> [Work item] With the first line as the start and the line containing "Given: Click the blue セーブ button" as the end, write out every line of the records exactly.

Collected data entries:
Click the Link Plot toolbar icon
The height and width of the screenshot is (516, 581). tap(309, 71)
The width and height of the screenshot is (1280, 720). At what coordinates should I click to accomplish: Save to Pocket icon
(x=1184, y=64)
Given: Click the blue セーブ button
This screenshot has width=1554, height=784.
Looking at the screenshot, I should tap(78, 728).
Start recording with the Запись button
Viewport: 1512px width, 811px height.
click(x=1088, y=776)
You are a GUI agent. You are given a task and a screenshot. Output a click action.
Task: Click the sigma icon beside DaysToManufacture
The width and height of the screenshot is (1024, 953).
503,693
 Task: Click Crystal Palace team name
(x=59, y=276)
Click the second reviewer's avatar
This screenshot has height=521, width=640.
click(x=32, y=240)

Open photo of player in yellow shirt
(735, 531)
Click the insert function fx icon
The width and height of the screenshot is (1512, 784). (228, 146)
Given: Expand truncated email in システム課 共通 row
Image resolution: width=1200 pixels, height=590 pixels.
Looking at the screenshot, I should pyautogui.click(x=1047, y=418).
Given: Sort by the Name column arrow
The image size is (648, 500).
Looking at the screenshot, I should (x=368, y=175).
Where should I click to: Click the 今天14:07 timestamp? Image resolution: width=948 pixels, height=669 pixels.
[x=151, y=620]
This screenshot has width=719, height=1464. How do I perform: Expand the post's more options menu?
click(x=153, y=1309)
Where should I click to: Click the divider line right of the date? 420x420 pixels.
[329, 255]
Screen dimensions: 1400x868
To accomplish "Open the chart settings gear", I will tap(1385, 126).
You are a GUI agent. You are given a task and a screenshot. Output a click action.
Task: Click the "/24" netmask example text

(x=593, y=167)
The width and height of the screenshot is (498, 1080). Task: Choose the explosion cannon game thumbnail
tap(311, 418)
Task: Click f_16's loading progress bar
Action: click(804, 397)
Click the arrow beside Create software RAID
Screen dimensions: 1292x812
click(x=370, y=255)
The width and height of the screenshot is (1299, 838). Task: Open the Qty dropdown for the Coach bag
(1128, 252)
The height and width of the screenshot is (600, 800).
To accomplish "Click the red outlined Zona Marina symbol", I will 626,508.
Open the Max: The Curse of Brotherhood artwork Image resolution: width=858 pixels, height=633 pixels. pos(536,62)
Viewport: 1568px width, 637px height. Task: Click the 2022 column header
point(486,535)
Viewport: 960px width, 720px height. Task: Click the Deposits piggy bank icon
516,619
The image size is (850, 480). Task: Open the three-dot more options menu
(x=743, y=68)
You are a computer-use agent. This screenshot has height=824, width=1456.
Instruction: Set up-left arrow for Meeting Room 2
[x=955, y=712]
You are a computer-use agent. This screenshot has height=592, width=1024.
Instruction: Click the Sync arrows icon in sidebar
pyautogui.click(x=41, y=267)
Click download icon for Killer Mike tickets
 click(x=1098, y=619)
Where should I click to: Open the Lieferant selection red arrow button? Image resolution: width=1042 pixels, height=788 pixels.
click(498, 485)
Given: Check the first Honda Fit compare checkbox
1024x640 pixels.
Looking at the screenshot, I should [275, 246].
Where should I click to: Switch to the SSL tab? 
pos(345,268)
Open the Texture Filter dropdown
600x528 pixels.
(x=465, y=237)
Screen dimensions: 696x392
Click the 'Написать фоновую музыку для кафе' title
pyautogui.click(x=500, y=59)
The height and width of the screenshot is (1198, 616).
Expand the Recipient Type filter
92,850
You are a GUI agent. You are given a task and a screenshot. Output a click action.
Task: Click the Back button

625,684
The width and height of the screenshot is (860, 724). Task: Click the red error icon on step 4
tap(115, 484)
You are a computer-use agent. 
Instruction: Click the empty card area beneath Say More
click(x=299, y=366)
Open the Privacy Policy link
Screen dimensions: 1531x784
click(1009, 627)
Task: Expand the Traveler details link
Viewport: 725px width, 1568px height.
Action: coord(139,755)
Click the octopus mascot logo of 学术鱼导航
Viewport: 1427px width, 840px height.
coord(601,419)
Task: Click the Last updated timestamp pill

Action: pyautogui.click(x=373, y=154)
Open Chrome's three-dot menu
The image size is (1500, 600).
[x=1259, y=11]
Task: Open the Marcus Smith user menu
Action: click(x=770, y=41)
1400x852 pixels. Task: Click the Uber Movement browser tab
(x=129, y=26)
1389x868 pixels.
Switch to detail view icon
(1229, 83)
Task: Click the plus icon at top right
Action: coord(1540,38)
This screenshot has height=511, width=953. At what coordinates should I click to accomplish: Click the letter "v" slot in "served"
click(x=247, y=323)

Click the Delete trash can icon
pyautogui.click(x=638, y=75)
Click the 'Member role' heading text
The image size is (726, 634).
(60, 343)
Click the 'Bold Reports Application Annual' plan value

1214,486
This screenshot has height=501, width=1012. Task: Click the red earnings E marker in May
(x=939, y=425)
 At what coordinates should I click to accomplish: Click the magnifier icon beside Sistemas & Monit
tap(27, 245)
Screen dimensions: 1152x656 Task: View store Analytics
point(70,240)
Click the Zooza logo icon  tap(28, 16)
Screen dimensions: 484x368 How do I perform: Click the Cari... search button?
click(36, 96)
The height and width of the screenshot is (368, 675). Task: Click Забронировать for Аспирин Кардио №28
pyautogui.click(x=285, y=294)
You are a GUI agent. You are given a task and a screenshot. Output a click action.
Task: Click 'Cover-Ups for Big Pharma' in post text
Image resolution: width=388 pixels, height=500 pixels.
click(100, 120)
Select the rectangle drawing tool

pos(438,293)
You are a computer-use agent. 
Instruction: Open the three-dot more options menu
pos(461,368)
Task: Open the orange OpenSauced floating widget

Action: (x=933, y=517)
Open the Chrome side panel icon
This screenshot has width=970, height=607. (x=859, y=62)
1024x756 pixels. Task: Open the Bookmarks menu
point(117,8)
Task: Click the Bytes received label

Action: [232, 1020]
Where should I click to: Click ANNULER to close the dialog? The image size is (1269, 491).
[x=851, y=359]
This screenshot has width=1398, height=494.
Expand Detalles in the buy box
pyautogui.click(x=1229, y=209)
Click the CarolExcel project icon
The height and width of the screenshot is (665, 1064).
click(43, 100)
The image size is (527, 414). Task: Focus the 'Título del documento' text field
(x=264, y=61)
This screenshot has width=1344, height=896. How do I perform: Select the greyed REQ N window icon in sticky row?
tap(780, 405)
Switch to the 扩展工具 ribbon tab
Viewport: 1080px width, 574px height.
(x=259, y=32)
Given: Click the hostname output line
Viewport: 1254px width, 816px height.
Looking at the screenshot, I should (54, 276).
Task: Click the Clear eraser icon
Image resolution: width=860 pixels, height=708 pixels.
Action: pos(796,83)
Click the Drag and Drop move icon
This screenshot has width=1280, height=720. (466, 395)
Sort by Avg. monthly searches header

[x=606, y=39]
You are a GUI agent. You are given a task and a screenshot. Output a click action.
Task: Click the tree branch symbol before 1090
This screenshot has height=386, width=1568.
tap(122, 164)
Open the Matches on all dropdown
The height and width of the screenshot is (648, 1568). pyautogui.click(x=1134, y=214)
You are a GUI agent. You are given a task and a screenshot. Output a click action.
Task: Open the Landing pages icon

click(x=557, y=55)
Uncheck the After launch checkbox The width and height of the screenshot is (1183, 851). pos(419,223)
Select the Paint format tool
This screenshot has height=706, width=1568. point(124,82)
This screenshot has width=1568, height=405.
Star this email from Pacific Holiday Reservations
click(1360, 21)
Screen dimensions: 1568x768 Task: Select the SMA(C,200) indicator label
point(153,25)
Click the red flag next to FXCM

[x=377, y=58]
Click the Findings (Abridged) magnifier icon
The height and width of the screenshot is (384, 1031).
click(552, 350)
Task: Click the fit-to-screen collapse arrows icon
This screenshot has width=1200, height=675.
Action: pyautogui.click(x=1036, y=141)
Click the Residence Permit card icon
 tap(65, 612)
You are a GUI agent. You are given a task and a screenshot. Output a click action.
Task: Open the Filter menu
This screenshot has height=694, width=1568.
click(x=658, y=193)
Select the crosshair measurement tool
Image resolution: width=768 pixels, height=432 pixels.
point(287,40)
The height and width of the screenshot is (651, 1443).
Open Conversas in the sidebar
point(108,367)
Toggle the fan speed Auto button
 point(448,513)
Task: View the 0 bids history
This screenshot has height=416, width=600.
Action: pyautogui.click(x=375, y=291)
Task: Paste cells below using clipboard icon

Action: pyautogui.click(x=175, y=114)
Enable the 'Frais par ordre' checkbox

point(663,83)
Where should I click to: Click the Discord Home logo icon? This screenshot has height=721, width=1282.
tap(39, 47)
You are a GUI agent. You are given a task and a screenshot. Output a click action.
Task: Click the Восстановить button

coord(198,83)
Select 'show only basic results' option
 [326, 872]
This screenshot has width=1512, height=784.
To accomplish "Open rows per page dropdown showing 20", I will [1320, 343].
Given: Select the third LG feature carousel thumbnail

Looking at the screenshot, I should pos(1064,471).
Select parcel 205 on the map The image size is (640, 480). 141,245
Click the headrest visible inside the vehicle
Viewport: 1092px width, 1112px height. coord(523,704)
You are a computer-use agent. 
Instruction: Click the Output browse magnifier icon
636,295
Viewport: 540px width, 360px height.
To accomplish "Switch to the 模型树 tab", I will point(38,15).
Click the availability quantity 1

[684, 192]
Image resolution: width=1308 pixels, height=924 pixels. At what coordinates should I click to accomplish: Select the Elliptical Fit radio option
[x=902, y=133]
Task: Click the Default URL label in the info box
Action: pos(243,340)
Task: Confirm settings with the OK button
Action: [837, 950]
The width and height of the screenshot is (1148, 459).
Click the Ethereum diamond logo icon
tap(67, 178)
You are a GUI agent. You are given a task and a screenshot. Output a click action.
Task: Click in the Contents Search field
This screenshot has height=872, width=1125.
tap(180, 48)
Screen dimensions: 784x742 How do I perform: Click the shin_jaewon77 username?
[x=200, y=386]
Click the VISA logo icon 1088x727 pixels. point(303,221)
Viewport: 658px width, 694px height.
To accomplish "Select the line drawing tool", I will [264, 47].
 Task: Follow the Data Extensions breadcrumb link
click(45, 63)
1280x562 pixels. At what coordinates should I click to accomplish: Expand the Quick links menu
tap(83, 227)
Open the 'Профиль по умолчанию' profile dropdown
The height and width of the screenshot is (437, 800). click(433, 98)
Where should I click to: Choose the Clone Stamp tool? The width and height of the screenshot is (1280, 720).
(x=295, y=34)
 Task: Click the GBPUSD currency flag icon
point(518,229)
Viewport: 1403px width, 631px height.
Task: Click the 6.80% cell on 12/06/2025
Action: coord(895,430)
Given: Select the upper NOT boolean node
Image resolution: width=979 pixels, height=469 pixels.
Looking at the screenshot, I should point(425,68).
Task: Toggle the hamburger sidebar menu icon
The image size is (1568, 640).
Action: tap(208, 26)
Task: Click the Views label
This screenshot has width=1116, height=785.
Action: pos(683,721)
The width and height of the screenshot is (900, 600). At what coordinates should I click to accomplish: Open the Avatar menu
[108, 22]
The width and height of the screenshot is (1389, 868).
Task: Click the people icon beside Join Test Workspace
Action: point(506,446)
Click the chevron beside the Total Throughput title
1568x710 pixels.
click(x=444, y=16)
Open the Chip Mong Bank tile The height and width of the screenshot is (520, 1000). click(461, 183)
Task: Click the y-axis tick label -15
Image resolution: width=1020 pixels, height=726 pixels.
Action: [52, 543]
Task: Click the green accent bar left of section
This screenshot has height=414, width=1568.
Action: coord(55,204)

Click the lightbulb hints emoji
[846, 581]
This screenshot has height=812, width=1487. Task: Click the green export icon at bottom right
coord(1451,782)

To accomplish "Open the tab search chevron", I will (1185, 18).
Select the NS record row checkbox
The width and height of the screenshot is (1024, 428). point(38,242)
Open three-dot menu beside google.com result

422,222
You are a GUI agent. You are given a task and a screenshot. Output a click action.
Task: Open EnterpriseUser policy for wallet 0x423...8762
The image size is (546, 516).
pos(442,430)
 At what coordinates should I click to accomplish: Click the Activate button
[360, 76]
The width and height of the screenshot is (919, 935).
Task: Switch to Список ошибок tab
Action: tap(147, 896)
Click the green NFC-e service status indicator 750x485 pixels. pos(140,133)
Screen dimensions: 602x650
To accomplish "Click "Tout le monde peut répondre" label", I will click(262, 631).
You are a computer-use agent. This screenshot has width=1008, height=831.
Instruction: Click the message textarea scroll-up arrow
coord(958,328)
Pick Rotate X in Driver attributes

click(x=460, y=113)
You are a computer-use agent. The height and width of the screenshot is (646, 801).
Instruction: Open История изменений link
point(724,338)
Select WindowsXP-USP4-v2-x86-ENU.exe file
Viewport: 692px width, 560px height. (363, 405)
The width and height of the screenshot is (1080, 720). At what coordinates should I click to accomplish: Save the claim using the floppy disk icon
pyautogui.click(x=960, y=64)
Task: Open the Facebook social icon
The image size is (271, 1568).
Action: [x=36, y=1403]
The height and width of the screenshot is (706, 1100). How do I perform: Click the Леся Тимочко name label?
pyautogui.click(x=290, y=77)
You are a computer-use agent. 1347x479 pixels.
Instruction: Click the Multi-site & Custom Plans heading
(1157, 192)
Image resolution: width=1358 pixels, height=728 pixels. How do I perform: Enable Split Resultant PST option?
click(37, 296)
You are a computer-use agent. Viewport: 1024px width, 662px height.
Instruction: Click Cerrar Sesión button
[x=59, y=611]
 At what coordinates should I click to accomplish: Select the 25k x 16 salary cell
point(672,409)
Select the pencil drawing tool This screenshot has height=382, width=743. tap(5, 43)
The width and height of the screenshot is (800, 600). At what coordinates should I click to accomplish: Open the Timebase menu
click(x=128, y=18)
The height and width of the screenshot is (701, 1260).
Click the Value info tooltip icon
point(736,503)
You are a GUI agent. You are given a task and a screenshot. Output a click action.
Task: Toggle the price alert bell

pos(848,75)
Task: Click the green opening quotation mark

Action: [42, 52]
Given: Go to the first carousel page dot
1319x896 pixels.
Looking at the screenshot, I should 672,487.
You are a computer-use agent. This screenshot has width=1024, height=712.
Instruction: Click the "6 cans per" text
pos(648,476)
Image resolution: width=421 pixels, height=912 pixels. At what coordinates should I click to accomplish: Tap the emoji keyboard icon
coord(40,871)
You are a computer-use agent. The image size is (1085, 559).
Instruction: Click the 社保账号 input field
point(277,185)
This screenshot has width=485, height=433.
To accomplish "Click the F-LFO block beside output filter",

> [Answer space]
Click the Link Plot toolbar icon
The height and width of the screenshot is (516, 581). tap(309, 71)
The width and height of the screenshot is (1280, 720). At what coordinates should I click to accomplish: Save to Pocket icon
(x=1184, y=64)
Given: Click the blue セーブ button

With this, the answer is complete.